Estelle Clareton : S’envoler
OEuvre fougueuse et ludique signée Estelle Clareton, S’envoler réunit 12 talentueux danseurs dans une savoureuse métaphore de la conquête de l’autonomie et de la liberté.
Les vieux habitués de la scène québécoise se souviennent certainement de cette Française qui a fait ses premiers pas de danseuse professionnelle au sein de la compagnie Danse Partout et qui, une dizaine d’années plus tard, venait présenter au Carrefour international de théâtre Ce n’est pas de la manière qu’on se l’imagine que Claude et Jacqueline se sont rencontrés, cosignée avec Wajdi Mouawad. Auteure d’une trentaine d’oeuvres pour la scène et l’écran, Estelle Clareton compte aujourd’hui un quart de siècle en terre québécoise. Et c’est précisément d’un questionnement identitaire lié à son statut d’immigrante qu’est née, en 2010, la pièce S’envoler.
"Vivant un tiraillement constant entre le lieu d’où je viens et celui où je vis, je me demandais où étaient mes racines et si je pouvais vraiment être libre si je n’avais pas de racines quelque part, raconte la fondatrice de Création Caféine. Pour traduire cette ambivalence dans la danse, beaucoup de matériel a été créé à partir d’impulsions immédiatement contrariées par d’autres impulsions. J’avais donné la consigne aux danseurs de ne jamais arriver à une forme et, à mesure que la création avançait, je me rendais compte qu’il n’y a pas d’autre solution que d’accepter d’être dans le mouvement entre deux endroits."
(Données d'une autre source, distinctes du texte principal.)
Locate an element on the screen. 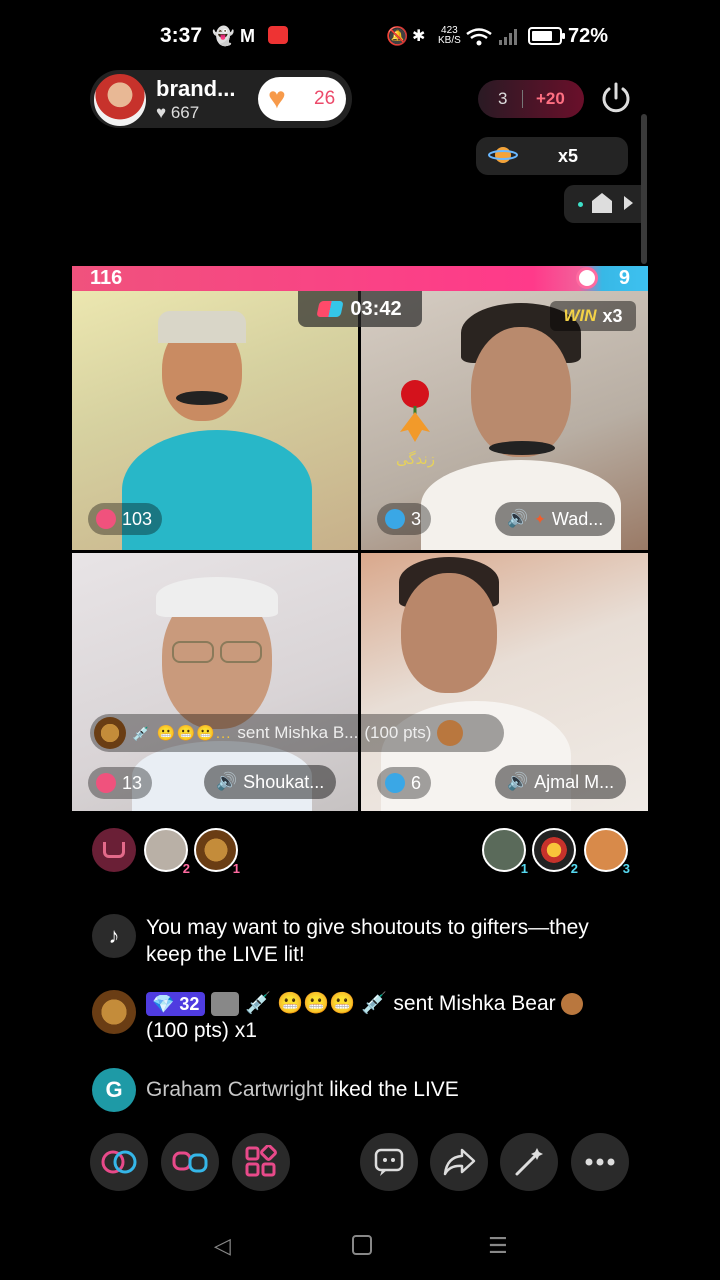 This screenshot has height=1280, width=720. seat-button is located at coordinates (114, 850).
Pour mieux coller à son sujet, la chorégraphe a aussi choisi de s’inspirer des comportements des oiseaux migrateurs: collés comme une couvée d’oisillons pris entre la peur et le désir de découvrir le vaste monde, les 12 interprètes de S’envoler (parmi lesquels Clareton, qui remplace une danseuse blessée, et l’acrobate de Québec Louis Maltais, qui s’est récemment joint à la compagnie) finissent par incarner une métaphore du passage à l’âge adulte et du processus d’individuation. Hésitations, maladresses et joie explosive des grandes envolées colorent ce portrait sensible et souvent drôle d’une humanité jonglant avec ses forces et ses vulnérabilités.
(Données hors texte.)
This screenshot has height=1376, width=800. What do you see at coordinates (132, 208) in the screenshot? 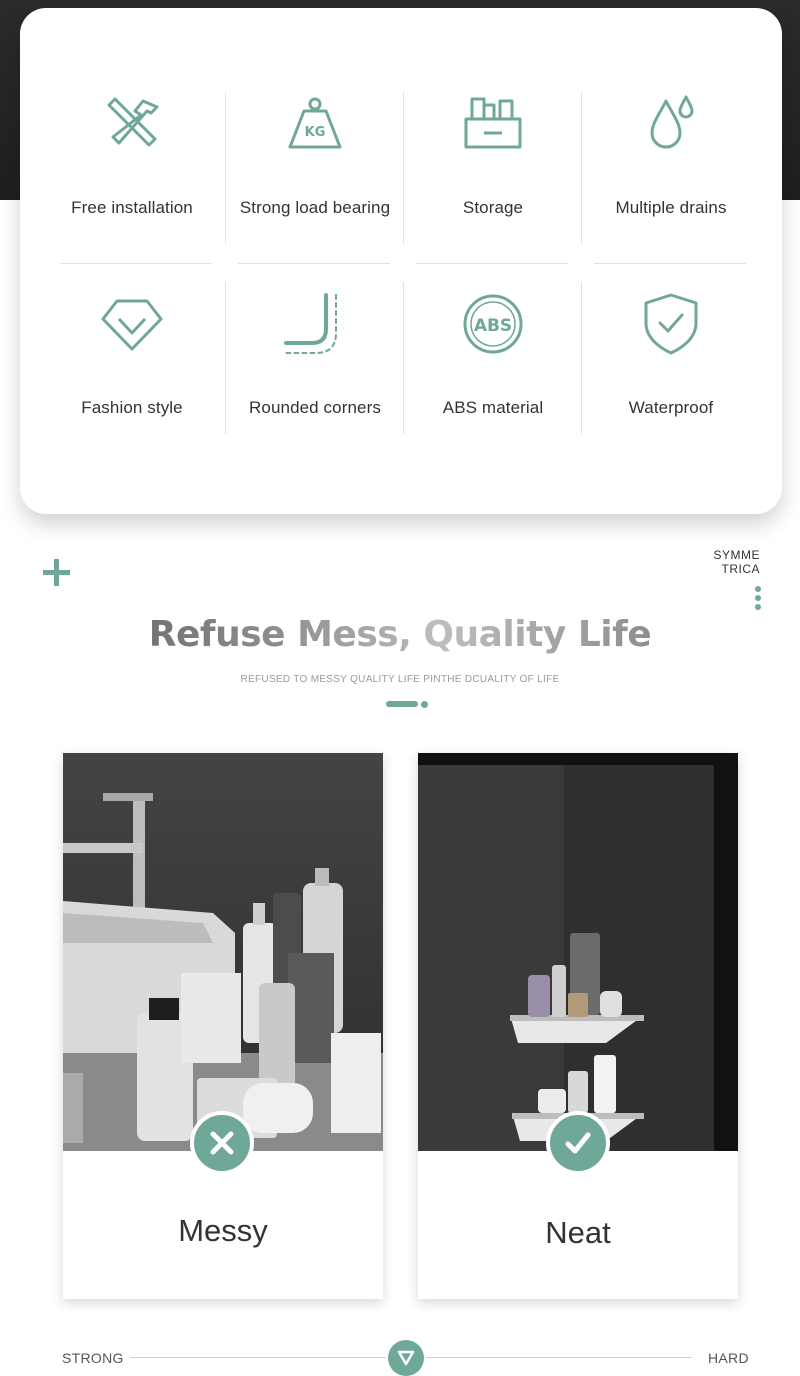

Au fil des reprises et des tournées au Mexique et aux quatre coins de la province, la pièce n’a guère changé, si ce n’est d’un passage où un loup vient jeter le trouble. "Au début, l’arrivée du loup provoquait un changement radical, et ce n’était pas juste par rapport à la façon dont toute la pièce se déroule, tout en glissements et en fluidité. Il apparaissait comme une menace extérieure alors qu’il représente plutôt une angoisse présente en chaque membre du groupe, qui se relève avec l’arrivée de la nuit. J’ai aussi ajouté ensuite un solo pour Jamie Wright, qui danse en duo avec le loup, pour montrer qu’elle est allée au bout d’une peur, qu’elle l’a confrontée et qu’elle s’en est libérée."
Cette oeuvre lumineuse est habillée par les éclairages subtils de Martin Labrecque et portée par la bande sonore prégnante d’Éric Forget. Une occasion d’apprécier une facette du travail de Clareton entre Étude sur l’amour/hiver, présentée par les finissants de l’École de danse de Québec en juin dernier au Théâtre de la Bordée, et les chorégraphies intégrées à Jocaste reine, programmée au même endroit en février prochain.